Bon ben merci beaucoup. Je vais partir d’un petit essai qui est paru en juin dernier, qui s’intitule La propriété de la terre, et qui était une manière de reprendre ma thèse intitulée Les choses saisies par la propriété, mais à l’aune des questions environnementales.
L’idée c’était de penser la propriété pour qu’elle ait des incidences bénéfiques sur le plan environnemental. C’est un écrit qui de ce point de vue peut être considéré comme engagé ou comme subjectif.

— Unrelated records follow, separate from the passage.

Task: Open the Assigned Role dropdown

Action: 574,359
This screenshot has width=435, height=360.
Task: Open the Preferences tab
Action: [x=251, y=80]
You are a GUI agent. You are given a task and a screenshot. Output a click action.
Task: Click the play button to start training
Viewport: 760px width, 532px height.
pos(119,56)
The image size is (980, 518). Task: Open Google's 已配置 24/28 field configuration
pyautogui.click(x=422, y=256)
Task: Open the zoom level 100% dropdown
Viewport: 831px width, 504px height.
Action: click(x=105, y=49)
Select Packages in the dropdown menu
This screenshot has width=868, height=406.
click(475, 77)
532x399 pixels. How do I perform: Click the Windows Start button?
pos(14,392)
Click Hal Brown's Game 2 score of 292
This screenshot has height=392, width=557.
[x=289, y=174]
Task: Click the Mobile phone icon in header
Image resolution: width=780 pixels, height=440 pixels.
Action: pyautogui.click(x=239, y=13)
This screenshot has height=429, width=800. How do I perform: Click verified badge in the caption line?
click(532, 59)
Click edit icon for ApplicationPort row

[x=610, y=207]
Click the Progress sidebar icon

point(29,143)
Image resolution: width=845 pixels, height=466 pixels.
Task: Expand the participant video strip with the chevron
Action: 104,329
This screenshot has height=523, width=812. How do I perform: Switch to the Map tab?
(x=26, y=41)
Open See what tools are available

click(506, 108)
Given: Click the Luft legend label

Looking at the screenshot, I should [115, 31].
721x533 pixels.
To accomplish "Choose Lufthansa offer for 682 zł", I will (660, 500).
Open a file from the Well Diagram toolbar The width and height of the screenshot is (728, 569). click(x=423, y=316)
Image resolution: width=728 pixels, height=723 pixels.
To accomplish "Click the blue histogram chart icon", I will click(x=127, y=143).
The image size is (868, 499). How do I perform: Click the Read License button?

Je pars du droit positif, c’est-à-dire du droit qui est aujourd’hui et ici en vigueur, des codes qui existent, notamment du code civil, du code de l’environnement, et j’essaie non pas tant de proposer des manières de les réformer, mais plutôt de lire autrement nos dispositions légales, ou réglementaires, pour voir comment on leur donner un autre sens, en faire une autre lecture.
Mais ça va même plus loin puisque j’essaie de montrer en quoi cette autre lecture du droit peut être aussi conforme, ou même rendre mieux compte des décisions de justice qui sont rendues. J’essaie de montrer que la manière dont on présente aujourd’hui le droit de propriété ne correspond pas forcément aux textes qui sont écrits, ni à la jurisprudence et à l’ensemble des décisions de justice. Et que lorsque l’on présente la propriété comme un pouvoir de domination, comme un pouvoir de souveraineté, un pouvoir individuel et exclusiviste, c’est sans doute une manière dogmatique de voir les choses, et qu’on peut en faire un lecture tout autre, qui est tout aussi subjective, je ne prétends pas du tout à l’objectivité puisqu’il y a vraiment une volonté de politique écologique de présenter les choses.

Les droits de propriété

Si on part de l’article 544 du code civil, il dispose que « la propriété est le droit de jouir et de disposer des choses de la manière la plus absolue, pourvu qu’on en fasse pas un usage prohibé par les lois et les règlements ».
De suite vous voyez qu’on ne vous dit absolument pas que la propriété est une propriété individuelle. Ce n’est pas écrit. Donc on pourrait tout à fait penser que la propriété est le droit de jouir, seul ou à plusieurs, des choses de la manière la plus absolue.
Autre remarque, « la plus absolue » ça ne veut pas dire que vous pouvez en faire ce que vous voulez, puisqu’on vous dit après « pourvu qu’on en fasse pas un usage prohibé par les lois et les règlements ». Absolue, en fait, il faut se reporter à l’histoire du code civil. Il est écrit en 1804, juste après la révolution française, la France est dans le plus grand désordre et il s’agit de rassurer les nouveaux propriétaires : « Non nous n’irons pas contester vos droits de propriété ». Absolue à mon avis c’est simplement opposable, opposable à tous. Votre droit de propriété sera opposable, vous pourrez le faire valoir et le voir défendu devant les tribunaux. Mais a priori ça ne veut absolument pas dire que l’on peut en faire tout ce que l’on veut et que le droit de propriété est nécessairement un droit despotique.
Ce que je propose simplement, c’est plutôt que de définir la propriété comme un pouvoir de dominer, pourquoi ne pas la regarder comme un pouvoir d’habiter.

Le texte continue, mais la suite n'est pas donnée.